Buying is difficult in B2B – not selling
Selling is often perceived as difficult, particularly the sales of solutions to B2B buyers. But a recent Gartner study tells us bluntly otherwise.
Selling is often perceived as difficult, particularly the sales of solutions to B2B buyers. Failure on the part of sellers to communicate enough value is often considered the main culprit here. But a recent Gartner study tells us bluntly otherwise: it is the difficulty buyers experience when purchasing solutions that poses most of the problems in the process.
Online reduced sellers’ access to customers
As sales have gone increasingly online in B2B, buyers have a lot more information in their hands on solutions to solve their problems.
At the same time, buyers find it attractive to gather information independently. After all, salesmen are still seen as providing potentially biased opinions, so interference from them is often avoided early on.
This comes at the expense of the time buyers have for direct discussions with sellers. Gartner finds that these days, B2B buyers spend only 17% of their time meeting with potential suppliers when considering a purchase. When there are multiple suppliers competing‚ the amount of time can drop to only 5% or 6% per supplier.
More information, more solutions – and bigger buying teams
Depending on the purpose of the solution, there is usually an increasing number of alternatives for buyers to choose from as new technologies, products, suppliers and services emerge. According to Gartner, the buying group for a complex B2B solution now involves typically six to 10 decision-makers (or close to six participants in average, says another study buy G2 and PandaDoc).
Each participant brings on the table personal opinions based on information gathered individually. Reaching consensus can carry a heavy toll: more than three-quarters of the customers Gartner surveyed described their purchase process as very complex or difficult.
Buying: a series of jobs to do
The abundance of information online has changed the buying journey radically. Customers do it much less as a linear process.
Instead, customers go through several overlapping tasks or “buying jobs” in the buying process. According to Gartner, these are:
- Problem identification. “We need to do something.”
- Solution exploration. “What’s out there to solve our problem?”
- Requirements building. “What exactly do we need the purchase to do?”
- Supplier selection. “Does this do what we want it to do?”
- Validation. “We think we know the right answer, but we need to be sure.”
- Consensus creation. “We need to get everyone on board.”
Customer journey – or a buying maze?
Throughout the entire buying process, customers simultaneously address validation and consensus creation. Even phases through problem identification, solution exploration, requirements building and supplier selection are likely to often overlap, although they may at first look sequential.
For example, requirements building may reveal new needs, which then triggers additional exploration of solutions. Solution exploration, then, can even initiate the need for better identification of the problem.
Indeed, Gartner illustrates the B2B buying journey rather as a search through a maze:
Sales and marketing must operate in parallel, not serially
Sales and marketing teams are typically organized in serial fashion around a funnel. Marketing generates demand, then nurtures it with care, usually through digital channels. Finally, the most qualified of opportunities are handed to sales for in-person pursuit.

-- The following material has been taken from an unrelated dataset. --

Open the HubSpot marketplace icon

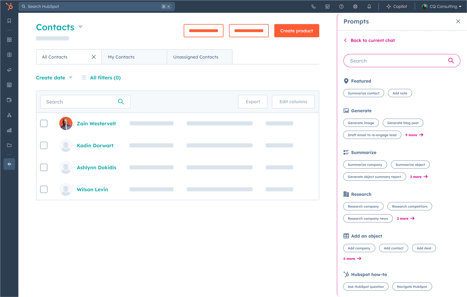(327, 6)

For customers, however, the linear funnel does not exist. Rather, they use both digital and in-person channels to complete each of the buying jobs simultaneously.

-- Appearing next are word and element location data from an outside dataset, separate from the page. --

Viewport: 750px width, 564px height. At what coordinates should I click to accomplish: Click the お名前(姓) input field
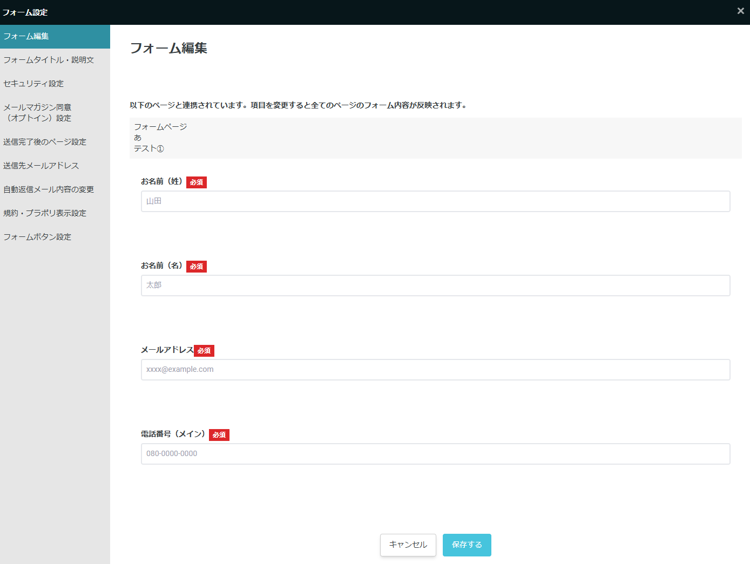click(x=435, y=201)
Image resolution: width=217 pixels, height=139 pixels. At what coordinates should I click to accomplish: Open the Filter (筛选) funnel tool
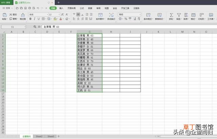tap(179, 15)
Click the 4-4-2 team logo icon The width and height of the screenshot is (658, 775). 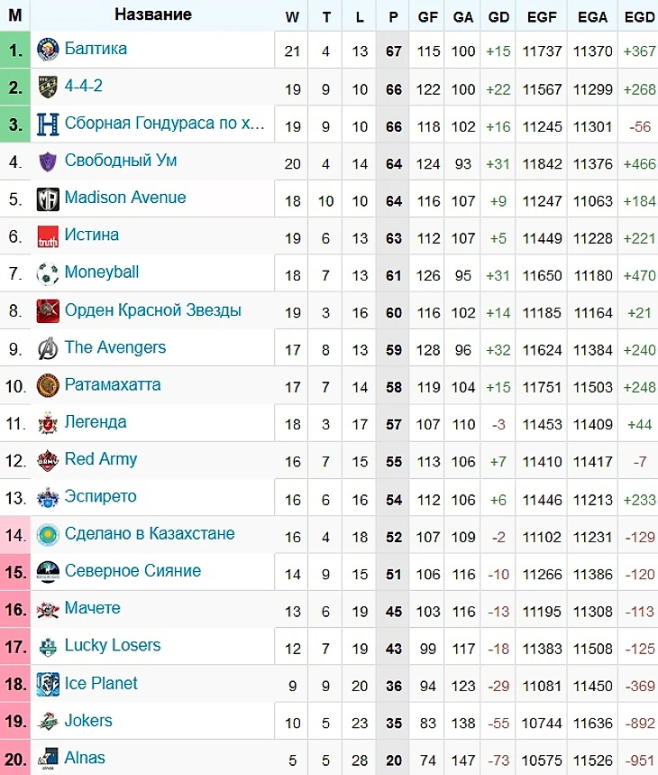coord(48,88)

In today’s world of B2B buying, there is no handoff from digital to in-person. A serial process has given way to a few parallel ones.
From sales rep to buying guide
How to win in this B2B buying environment? Gartner says that the answer is in “buyer enablement” — the provisioning of information to customers in a way that enables them complete each buying job. To do this:
- Guide your customer through the buying journey. Warn about possible mistakes and areas of confusion based on your earlier experience. If possible, help define the buying process and the participants in advance.
- Give the information your customer needs right when they need it. Ensure that it is easy to find and pass on at any moment from your CRM to documents and channels.
- Record, redline and keep track of every detail and change during the process. Make it easy using an online collaborative platform and the standard sales documents: request for information/proposal (RFI/RFP), offer/proposal and above all, the final contract.